Wednesday, May 20, 2009

no fun

walking by the lake at sunset is gorgeous. shockingly gorgeous. or maybe it's just because i've been staring at my computer all day writing an essay about images of modernity in the works of Foucault, Kafka, and Walser. oh, to be a flanuer in oakland. this is where i live? yes. but it's not enough. or maybe it is. i can't tell with this conjunctivitis blurring my vision. where did i catch this shit? maybe i have chlamydia of the soul. if i really let my mind go there, i have the urge to pull my eyes right out of their sockets. control, girl, control.

Monday, May 18, 2009

i am not a mannequin

the lady with the hairy chest came in library today. the fist time i met her was at folsom street fair with raheem. she gave me attitude and made me feel like a skinny white boy. there she was big and brown with her hairy chest and her super-butch, black girlfriend. who was i to rain on their brown party. but she was so friendly in the library, i guess books have that effect on people. i wanted her to remember me and then maybe she would tell raheem that she saw me working in the library and somehow that would elevate my worth in his opinion, because yes i still worry about what he thinks of me.

→ PROVIDED RECORDS:
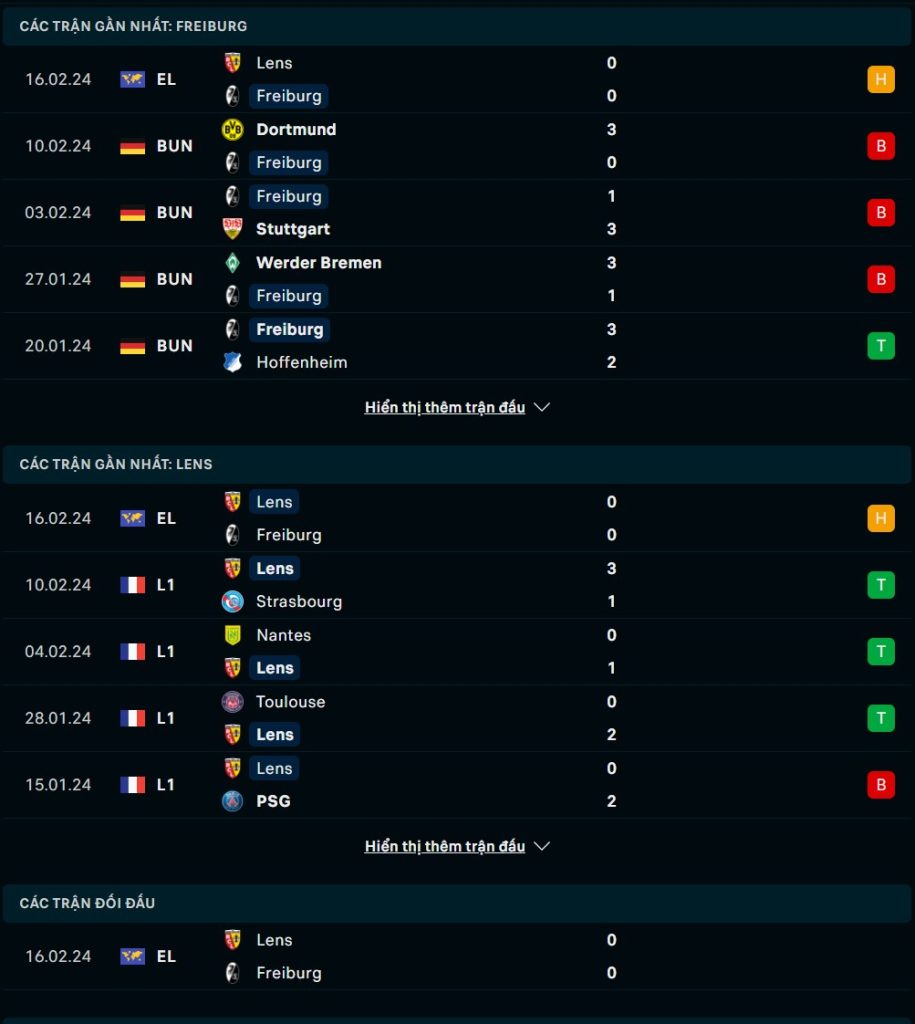Click the Strasbourg club logo
This screenshot has width=915, height=1024.
[233, 601]
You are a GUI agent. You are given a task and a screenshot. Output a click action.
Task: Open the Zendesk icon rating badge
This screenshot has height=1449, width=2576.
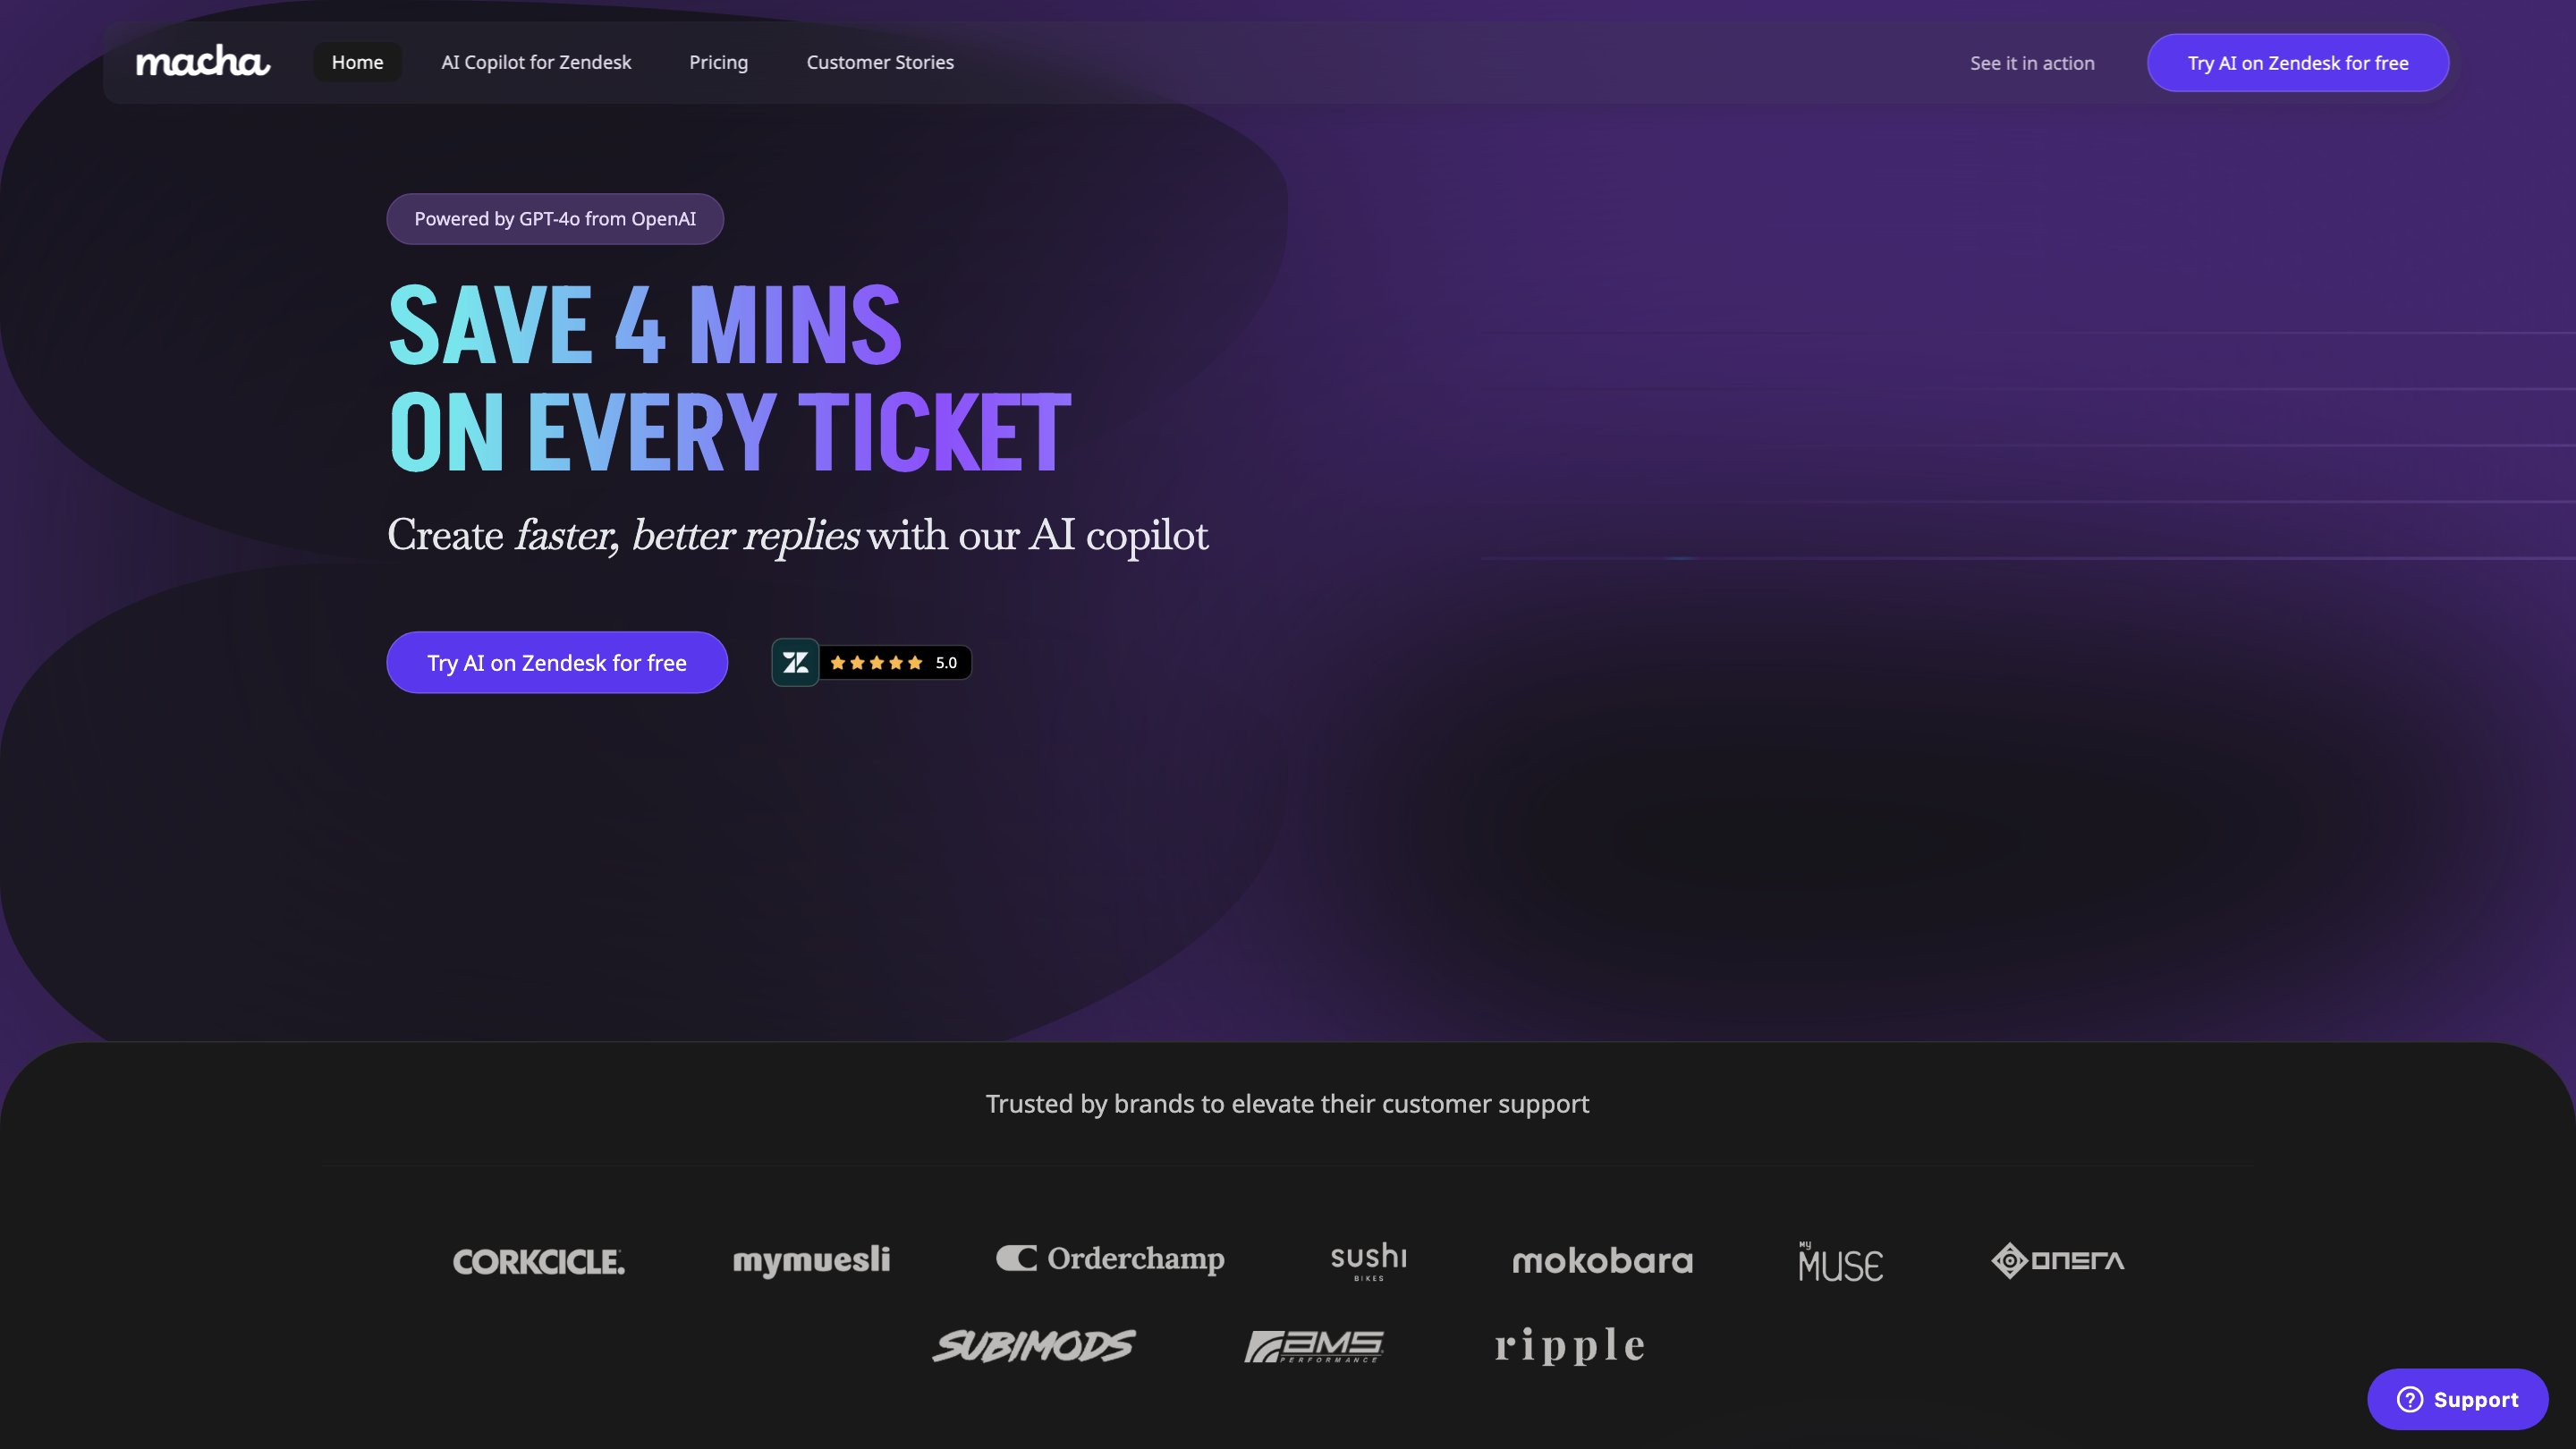click(x=871, y=662)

→ WHAT THE EXERCISE ASKS:
In the blog posts, which three writers does the essay on images of modernity cover? The records are separate material from the blog posts.

→ SOLUTION:
Foucault, Kafka, and Walser.